On the other hand, will the return of fans to physical events and other in-person activities mean attention diverted from manga and anime binge? Event organizers and the industry will surely need to keep in mind the evolving interests and expectations of the growing and diversifying fanbase when planning the next moves. What do you reckon for the American audience, events, and industry this year? What do you think will be the movements defining the U.S. manga and anime landscape in the upcoming months?

U.S.’s best of 2021 summary:

By print unit sales (Source: The NPD Group / NPD BookScan™)

  • Bestselling manga series: Demon Slayer: Kimetsu No Yaiba (Koyoharu Gotouge)
  • Bestselling manga volume: Attack on Titan, volume 1 (Hajime Isayama)
  • Bestselling new manga series*: Solo Leveling (Chugong)

By Hour Watched (Source: The NPD Group / Subscription Video Track)

  • Most watched anime season:
    • Demon Slayer: Kimetsu No Yaiba, season 1 (Ufotable)on Netflix
    • Dragon Ball Super (Toei Animation)on Hulu
  • Most watched anime movie:
    • New Gods: Nezha Reborn (Light Chaser Animation Studios)on Netflix
    • Akira, subtitled version (Tokyo Movie Shinsha, now TMS Entertainment) on Hulu
  • Most watched new anime series**:
    • High-Rise Invasion, season 1 (Zero-G)on Netflix
    • Mushoku Tensei: Jobless Reincarnation, season 1 (Studio Bind) on Hulu

Note:      (*) New manga series are considered as those with the first print volume published in 2021.

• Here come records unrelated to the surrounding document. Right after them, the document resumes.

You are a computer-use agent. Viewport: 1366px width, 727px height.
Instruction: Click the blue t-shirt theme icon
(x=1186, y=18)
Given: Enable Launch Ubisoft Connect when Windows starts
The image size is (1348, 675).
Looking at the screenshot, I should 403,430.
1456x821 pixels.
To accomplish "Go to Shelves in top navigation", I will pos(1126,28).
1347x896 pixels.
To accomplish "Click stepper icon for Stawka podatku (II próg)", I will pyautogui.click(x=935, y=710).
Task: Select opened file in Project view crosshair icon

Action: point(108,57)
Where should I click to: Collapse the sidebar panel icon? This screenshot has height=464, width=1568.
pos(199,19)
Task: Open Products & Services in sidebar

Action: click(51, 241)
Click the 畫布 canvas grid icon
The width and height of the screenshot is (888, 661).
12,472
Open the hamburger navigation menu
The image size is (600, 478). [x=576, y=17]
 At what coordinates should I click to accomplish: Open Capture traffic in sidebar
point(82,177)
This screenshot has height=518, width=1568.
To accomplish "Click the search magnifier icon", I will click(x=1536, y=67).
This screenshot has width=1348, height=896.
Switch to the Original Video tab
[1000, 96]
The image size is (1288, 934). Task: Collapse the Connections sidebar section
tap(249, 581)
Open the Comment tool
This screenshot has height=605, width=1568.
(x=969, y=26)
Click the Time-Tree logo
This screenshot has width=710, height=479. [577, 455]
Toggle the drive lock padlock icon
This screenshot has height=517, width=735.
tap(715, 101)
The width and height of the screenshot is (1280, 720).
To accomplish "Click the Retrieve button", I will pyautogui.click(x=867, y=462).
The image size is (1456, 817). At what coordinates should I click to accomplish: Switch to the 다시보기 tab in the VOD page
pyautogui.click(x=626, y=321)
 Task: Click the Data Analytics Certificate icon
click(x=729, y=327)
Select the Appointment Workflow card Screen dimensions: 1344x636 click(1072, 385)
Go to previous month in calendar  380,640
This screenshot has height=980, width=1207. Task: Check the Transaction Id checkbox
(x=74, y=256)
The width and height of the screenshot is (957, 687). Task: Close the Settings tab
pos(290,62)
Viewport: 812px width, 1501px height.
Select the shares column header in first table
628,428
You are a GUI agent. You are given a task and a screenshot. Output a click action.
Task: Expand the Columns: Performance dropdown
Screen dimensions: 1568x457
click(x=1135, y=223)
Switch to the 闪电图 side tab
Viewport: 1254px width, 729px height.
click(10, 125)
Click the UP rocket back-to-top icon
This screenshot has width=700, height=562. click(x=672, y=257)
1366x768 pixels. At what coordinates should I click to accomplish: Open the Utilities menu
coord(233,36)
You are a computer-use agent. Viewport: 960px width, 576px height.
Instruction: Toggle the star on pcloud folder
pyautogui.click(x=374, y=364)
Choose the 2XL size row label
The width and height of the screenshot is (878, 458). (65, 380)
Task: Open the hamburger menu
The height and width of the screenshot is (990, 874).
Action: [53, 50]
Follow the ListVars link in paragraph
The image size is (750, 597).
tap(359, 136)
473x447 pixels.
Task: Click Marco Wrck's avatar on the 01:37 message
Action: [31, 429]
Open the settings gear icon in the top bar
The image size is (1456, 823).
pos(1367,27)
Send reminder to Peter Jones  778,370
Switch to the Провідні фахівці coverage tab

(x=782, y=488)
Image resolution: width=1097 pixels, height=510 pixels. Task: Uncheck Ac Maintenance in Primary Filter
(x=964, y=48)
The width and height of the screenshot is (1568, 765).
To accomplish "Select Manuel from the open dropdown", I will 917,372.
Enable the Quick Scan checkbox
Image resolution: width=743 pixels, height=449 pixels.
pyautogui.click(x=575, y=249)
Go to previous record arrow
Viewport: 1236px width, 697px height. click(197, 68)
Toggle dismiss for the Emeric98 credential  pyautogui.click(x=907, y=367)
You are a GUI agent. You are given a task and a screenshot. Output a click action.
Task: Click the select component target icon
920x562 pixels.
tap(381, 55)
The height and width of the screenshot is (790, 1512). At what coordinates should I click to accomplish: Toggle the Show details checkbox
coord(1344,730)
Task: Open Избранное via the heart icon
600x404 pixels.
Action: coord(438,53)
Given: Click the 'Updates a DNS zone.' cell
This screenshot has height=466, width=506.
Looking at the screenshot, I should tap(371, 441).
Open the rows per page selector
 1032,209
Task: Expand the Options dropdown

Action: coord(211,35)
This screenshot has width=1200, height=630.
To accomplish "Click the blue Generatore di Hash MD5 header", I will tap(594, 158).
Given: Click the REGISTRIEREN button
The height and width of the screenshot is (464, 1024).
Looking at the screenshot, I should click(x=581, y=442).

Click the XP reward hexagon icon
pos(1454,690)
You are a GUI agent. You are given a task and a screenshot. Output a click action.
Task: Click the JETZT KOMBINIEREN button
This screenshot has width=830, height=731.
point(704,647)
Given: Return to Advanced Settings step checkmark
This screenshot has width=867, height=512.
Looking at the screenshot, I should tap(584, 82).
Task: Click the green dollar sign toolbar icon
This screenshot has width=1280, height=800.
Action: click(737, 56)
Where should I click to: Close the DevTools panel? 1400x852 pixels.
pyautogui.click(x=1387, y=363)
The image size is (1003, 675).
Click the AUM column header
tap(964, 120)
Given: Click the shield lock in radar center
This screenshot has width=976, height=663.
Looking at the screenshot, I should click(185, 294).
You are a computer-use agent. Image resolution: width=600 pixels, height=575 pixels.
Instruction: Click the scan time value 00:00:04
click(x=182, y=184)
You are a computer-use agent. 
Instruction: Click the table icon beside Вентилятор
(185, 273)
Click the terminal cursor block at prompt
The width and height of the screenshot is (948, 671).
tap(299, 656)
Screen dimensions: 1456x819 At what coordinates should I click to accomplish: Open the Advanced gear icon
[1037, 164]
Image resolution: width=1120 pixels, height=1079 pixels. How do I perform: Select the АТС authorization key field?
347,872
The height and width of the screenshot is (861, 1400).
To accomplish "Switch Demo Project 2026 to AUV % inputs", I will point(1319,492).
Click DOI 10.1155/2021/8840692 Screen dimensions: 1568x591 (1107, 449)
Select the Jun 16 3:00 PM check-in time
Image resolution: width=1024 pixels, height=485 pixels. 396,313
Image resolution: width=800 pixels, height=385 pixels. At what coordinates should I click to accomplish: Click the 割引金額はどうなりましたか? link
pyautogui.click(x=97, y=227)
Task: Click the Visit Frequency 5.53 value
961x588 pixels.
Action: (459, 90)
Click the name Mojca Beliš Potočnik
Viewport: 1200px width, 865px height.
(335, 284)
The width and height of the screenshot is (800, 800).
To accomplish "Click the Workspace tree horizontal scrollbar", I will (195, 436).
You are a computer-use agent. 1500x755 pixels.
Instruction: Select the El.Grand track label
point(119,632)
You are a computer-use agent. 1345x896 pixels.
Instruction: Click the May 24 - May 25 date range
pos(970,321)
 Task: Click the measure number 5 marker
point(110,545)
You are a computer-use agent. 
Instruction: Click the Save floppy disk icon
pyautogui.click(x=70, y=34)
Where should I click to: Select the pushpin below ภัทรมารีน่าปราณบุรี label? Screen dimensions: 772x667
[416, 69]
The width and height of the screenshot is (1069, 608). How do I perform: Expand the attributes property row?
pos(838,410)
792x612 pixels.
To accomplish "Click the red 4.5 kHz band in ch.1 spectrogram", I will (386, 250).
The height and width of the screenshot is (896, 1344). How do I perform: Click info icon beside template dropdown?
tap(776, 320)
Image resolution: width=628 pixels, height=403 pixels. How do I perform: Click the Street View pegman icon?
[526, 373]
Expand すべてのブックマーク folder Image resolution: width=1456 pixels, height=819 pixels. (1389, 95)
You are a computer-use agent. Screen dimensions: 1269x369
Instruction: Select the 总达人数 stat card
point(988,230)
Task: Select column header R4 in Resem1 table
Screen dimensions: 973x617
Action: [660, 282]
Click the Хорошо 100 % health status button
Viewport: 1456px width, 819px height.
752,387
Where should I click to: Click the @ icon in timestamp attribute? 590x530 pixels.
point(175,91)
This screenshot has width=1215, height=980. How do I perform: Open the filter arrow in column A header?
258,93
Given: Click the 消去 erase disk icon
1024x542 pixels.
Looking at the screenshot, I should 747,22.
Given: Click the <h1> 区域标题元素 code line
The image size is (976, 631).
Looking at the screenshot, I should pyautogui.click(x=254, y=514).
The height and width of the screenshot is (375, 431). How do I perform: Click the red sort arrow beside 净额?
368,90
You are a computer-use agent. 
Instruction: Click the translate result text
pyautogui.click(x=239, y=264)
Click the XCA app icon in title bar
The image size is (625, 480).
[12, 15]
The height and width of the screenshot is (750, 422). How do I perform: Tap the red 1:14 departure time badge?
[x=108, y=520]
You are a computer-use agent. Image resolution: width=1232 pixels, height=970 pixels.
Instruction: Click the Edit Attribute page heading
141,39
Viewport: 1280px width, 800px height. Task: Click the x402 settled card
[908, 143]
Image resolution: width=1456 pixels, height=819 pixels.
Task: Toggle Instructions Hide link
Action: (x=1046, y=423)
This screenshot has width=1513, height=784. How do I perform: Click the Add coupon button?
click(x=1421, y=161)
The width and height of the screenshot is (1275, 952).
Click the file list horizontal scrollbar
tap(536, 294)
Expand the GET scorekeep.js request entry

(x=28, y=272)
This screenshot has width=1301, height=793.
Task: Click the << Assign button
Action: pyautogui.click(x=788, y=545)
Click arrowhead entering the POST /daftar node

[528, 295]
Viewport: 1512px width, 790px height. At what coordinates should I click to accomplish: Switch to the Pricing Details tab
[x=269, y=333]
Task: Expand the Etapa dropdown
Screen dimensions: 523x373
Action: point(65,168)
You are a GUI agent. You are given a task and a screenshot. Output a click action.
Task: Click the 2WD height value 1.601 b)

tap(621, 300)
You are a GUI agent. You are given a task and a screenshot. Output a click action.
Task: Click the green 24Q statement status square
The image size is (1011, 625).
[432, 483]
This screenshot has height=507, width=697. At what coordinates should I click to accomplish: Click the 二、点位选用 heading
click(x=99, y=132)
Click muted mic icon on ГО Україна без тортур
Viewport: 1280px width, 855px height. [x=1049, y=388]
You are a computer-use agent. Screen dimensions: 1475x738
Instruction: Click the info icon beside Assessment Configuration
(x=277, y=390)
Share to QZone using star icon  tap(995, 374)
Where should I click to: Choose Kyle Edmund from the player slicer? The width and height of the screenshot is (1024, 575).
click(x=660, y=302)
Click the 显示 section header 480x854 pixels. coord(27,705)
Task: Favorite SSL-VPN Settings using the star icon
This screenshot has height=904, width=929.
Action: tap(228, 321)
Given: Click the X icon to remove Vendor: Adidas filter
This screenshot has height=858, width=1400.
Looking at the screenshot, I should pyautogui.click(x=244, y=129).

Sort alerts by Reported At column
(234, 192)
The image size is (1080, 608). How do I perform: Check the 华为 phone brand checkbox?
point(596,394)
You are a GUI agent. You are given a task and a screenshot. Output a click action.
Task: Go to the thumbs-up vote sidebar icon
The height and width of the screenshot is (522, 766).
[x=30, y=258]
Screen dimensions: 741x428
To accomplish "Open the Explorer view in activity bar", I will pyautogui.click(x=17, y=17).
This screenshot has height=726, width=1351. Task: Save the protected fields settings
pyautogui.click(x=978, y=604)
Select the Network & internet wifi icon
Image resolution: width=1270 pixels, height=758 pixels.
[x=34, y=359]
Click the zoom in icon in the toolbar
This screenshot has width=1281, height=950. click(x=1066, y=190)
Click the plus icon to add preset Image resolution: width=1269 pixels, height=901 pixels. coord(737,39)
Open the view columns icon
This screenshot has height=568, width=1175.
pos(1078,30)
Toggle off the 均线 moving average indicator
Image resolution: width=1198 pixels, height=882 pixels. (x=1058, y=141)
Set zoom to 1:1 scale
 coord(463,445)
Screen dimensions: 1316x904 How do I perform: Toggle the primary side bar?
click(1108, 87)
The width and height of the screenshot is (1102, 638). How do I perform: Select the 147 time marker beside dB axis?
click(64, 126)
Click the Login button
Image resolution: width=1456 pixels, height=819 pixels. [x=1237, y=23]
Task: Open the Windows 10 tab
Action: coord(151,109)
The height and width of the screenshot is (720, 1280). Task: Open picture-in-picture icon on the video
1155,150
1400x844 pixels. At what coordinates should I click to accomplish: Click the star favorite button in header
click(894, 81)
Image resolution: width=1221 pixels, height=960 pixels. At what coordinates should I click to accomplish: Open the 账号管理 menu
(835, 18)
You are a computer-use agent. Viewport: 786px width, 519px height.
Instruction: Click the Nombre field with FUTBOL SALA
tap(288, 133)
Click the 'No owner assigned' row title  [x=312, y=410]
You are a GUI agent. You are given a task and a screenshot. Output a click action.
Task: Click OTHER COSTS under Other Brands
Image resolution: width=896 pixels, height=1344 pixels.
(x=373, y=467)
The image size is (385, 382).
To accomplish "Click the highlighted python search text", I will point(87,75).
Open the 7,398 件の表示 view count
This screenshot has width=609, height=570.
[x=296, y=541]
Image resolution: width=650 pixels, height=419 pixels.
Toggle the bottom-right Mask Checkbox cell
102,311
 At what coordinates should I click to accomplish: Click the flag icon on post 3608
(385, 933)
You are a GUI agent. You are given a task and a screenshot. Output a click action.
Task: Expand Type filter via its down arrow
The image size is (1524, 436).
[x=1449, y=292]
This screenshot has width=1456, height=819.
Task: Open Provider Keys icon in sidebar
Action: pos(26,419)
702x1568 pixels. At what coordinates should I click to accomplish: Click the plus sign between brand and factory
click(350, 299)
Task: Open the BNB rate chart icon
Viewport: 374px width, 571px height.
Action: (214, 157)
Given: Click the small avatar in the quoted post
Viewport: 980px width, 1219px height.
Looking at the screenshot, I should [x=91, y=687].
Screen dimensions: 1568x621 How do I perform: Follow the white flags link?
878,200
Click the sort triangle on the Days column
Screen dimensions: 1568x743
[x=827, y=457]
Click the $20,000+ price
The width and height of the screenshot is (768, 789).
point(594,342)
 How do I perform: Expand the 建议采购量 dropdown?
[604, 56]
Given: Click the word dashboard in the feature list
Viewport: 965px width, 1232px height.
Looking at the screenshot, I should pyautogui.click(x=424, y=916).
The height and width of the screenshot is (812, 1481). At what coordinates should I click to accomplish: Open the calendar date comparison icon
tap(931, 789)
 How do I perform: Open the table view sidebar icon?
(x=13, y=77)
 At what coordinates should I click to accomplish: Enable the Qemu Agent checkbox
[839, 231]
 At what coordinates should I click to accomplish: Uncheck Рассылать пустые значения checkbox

(**) New anime series are considered as those which the first season premiered on the respective streaming platform in 2021, as tracked by SPJA.

NPD BookScan™ is the gold standard in POS tracking for the US publishing market, covering approximately 85% of all the print books sold in the US with trend data back to 2004.

NPD’s Subscription Video Track provides title-level insights about the movies and TV content U.S. audience are watching on Subscription-Video-on-Demand platforms. Hours Watched is defined as “the amount of time the content was watched in hours during the reporting period”.